Hold the phone (sorry).

AI is already being integrated into client support functions, and whilst it is changing roles within customer communication through the use of chatbots and more, it’s not altogether replacing all customer service jobs.

For example, take insurance claims: let’s be honest you’re never going to look back on making a claim as one of those brilliant experiences. You’ve probably just had a car crash, broken your leg or been burgled. But even so, it can be a great digital experience.

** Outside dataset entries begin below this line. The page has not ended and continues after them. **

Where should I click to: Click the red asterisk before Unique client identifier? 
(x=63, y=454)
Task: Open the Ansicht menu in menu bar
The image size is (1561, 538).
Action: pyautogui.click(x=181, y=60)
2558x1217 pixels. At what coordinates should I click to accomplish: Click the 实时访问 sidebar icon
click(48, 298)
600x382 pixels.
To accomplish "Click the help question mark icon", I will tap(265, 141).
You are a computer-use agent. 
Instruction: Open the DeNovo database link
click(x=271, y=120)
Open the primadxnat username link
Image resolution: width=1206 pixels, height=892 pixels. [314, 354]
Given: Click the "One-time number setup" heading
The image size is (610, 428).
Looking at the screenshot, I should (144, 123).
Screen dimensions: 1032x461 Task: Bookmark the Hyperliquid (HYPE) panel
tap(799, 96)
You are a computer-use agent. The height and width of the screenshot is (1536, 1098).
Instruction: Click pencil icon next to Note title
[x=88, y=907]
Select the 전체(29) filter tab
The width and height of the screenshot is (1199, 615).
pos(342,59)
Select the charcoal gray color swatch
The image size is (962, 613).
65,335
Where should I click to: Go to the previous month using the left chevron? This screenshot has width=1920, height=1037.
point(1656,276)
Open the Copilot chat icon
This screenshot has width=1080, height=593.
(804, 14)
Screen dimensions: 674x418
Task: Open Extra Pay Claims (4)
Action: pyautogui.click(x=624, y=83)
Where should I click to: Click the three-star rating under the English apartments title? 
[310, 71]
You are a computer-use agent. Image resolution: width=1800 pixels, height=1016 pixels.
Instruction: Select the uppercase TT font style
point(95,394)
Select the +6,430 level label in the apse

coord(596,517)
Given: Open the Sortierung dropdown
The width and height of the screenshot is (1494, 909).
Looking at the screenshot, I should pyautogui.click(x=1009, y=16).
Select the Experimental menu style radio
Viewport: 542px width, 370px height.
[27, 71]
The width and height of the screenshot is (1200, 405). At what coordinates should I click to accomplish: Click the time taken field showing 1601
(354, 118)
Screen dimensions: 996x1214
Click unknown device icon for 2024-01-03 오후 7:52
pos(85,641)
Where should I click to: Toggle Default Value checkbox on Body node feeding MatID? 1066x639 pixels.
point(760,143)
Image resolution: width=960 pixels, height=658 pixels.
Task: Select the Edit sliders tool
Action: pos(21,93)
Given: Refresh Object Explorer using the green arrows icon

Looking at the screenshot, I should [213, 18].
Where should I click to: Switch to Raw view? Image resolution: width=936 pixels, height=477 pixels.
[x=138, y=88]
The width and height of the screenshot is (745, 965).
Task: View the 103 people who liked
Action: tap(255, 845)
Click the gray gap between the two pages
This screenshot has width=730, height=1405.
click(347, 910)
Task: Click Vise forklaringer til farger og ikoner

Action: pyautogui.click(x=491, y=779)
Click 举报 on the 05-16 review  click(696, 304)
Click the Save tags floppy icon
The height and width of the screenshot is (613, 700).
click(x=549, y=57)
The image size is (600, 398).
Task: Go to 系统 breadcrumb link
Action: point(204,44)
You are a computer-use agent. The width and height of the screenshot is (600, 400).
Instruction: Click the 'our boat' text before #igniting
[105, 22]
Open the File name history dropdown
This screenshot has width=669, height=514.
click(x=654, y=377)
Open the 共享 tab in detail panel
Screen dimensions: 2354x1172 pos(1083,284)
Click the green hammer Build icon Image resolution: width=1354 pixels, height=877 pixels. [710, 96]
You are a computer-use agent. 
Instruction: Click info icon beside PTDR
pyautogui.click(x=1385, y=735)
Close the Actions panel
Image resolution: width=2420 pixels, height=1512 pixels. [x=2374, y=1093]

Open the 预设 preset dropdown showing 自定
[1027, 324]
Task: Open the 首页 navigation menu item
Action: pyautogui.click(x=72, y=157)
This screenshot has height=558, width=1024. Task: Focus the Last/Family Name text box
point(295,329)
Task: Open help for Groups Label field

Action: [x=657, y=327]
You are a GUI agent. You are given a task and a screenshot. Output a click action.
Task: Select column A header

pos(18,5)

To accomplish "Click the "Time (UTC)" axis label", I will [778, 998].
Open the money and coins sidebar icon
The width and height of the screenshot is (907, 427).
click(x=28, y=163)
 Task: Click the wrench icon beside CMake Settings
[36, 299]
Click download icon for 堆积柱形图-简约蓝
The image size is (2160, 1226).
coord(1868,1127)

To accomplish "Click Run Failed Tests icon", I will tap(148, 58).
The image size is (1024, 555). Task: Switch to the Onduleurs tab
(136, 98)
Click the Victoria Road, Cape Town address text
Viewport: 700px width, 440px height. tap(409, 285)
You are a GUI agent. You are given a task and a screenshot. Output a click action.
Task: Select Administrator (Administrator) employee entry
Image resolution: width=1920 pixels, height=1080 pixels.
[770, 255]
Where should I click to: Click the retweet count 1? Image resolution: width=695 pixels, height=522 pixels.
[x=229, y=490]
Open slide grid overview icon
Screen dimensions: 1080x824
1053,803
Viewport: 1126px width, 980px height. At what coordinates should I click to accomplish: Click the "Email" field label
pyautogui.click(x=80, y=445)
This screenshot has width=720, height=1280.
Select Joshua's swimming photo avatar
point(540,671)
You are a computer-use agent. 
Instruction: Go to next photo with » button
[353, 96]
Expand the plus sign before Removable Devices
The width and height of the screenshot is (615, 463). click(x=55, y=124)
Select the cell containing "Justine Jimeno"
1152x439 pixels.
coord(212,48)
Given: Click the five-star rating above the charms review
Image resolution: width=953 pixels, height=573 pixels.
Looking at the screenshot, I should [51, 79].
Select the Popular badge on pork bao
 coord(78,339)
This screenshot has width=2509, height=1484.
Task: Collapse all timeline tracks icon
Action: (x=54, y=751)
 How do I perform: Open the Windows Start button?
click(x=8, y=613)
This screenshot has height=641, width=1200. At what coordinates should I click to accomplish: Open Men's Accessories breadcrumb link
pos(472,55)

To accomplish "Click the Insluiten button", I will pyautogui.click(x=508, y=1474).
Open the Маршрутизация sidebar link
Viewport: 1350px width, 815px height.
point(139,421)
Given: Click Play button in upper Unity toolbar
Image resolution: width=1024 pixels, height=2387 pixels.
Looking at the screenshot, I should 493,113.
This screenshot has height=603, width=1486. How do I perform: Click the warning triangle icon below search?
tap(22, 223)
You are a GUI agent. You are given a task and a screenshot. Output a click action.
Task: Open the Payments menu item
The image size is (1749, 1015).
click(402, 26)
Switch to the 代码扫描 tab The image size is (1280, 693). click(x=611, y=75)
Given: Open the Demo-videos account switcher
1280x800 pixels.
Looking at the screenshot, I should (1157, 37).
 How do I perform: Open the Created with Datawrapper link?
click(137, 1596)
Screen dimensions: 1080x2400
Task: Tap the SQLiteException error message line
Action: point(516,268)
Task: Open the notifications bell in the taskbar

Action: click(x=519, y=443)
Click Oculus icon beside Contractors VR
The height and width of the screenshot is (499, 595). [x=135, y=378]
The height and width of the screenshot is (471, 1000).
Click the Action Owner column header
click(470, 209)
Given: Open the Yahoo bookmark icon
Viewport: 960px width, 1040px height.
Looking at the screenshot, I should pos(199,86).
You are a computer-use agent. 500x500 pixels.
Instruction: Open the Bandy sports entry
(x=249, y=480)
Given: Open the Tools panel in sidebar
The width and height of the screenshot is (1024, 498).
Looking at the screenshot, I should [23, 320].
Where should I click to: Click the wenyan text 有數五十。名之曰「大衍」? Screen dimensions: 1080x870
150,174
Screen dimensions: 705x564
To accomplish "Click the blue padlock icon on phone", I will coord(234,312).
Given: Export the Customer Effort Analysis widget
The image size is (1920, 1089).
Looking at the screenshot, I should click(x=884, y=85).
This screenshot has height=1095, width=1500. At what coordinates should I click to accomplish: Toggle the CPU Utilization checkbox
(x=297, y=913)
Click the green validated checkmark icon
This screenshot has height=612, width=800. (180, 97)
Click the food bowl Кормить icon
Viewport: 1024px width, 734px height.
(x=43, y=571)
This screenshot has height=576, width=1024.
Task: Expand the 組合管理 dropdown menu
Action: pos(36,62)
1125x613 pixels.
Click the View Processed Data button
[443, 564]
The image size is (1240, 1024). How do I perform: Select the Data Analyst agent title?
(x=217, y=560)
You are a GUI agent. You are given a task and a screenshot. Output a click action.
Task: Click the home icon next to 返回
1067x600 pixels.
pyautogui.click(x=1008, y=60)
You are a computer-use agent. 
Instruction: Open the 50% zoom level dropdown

Take Tällt’s client WPA and their new autonomous operating system, DELOS, which helps its healthcare insurance staff make the right decisions, every time. So far it has authorised 40,000 complex healthcare claims with 100% accuracy. It’s also resulted in staff training time being reduced by 95%, allowing employees to focus on improving other skills, such as the more ‘human’ elements of customer service.

Simply put, AI takes the hassle out of customer service. Customers can have their questions and complaints answered, and get told quickly and accurately whether their claims are successful. From a business perspective, AI can save huge amounts of money for companies by quickly detecting fraudulent claims. According to the Association of British Insurers, insurance companies in the UK alone uncover 350 fraudulent claims worth £3.6 million every single day. With further advancements in AI technology, these numbers could improve even more.



So yes, call centres will soon become a thing of the past. It’s important to point out, however, this change shouldn’t be seen as a threat. Call centres may be reducing in size, but customer service as a whole is most certainly improving. AI technology offers an opportunity to reinvent and redeploy resources. By taking over repetitive and data-heavy tasks, companies can use the time and money saved through the use of AI to train their staff in new, rewarding roles that will help continue to push the business forward.

AI technology can and will improve businesses, aiding in various aspects from better product delivery to smarter communication. And it’s true, AI’s will take selective jobs from some, but as a result it’s giving people the opportunity to become the driving force of businesses once more, evolving right alongside technology.